Morris knew better than to let the small stuff get to him as well. He’d spent his formative years alongside soccer pros courtesy of his father Michael, the Sounders’ team doctor the past 15 years.
But watching pros, even up close, isn’t the same as being one. Especially not one as touted as Morris, a Mercer Island High School and Eastside FC product expected to perform right away for his hometown team.
Roldan had been through some of that during his rookie season in 2015, having been known locally from his University of Washington days. He was quick to remind Morris there was a reason he’d been so highly coveted.
“I told him to not really care about what people say and play his game honestly,” Roldan said. “Once he figured out what he was good at and our team figured out what he was good at, things started going really well. I think him not really letting the pressure and people affect him was really key.”
Morris finally scored in his sixth contest, flicking in a 71st-minute pass from Andreas Ivanschitz against the Philadelphia Union at home. He’d add goals in each of the next three games, and a Seattle star was en route to being born.
Still, his first-season tribulations weren’t done. The Sounders won just four of their first 15 games, leading to the firing of longtime coach Sigi Schmid.
In June, Morris was left off the Copa America tournament roster by since-fired USMNT coach Jurgen Klinsmann. Irked, he headed off for some day hiking in the mountains near Snoqualmie.
Roldan was there to help him through it.
The pair would hang out at his place, or at Morris’ parents’ house, playing video games. “It helps us not think about what’s going on in our lives,” Roldan said. “Just having a buddy around, obviously, is what you need.”
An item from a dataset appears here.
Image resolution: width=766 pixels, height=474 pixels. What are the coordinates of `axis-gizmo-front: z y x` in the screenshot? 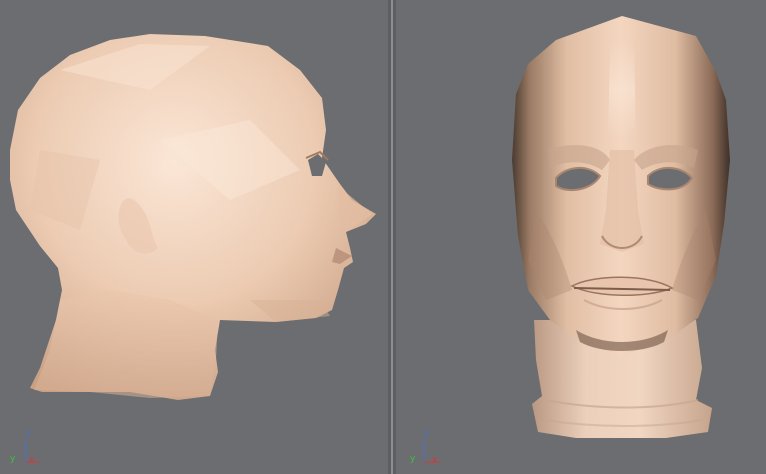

But eventually, they’d also chat about how things were going, what to watch out for and how they could improve things for themselves and the team.
“I thought he handled the pressure a lot better towards the middle of the season, and it shows,” Roldan said.
Morris continued to improve under newly installed coach Brian Schmetzer, bettering his touch around the net enough to finish the regular season with 12 goals — five of them game-winners. That goal total was an MLS rookie record for an American-born player and helped Morris clinch Rookie of the Year.
But he wasn’t done yet, adding two more goals in the playoffs, including the winner in a 1-0 victory over Colorado that propelled the Sounders into the championship game. Roldan could sense his friend’s confidence building, right on through the title win over Toronto and into USMNT camp a month later.
They exchanged texts throughout the winter, as Morris hit the beach in Costa Rica for 10 days, then returned to Seattle for Christmas. All told, Morris had three weeks off — getting his wisdom teeth pulled in the process — before joining the national team’s camp.
Even after only a couple of Sounders workouts together, Roldan noticed a difference in his pal.
“It seems like he’s more assertive.” Roldan said. “Not necessarily selfish, but he’ll take more shots.”
Sounders veteran Brad Evans, who had been in USMNT camp with Morris, agreed his play took on a more aggressive look.
“He came in demanding a lot of himself,” Evans said. “He demanded the ball, which is something that, early on, I don’t think Jordan was that guy.”
Morris says he’s never been a particularly “loud” personality on or off the field. But he sensed his confidence growing as last season progressed and feels it carried into the national camp.
He scored the lone goal of a 1-0 win over Jamaica in a friendly that closed camp out. Roldan was among the first to text him that night.
Now, back in Seattle and glancing off to the CenturyLink Field tunnel Roldan had just exited, Morris quipped: “I’m sure we’ll get together later and talk about it. We have some catching up to do.”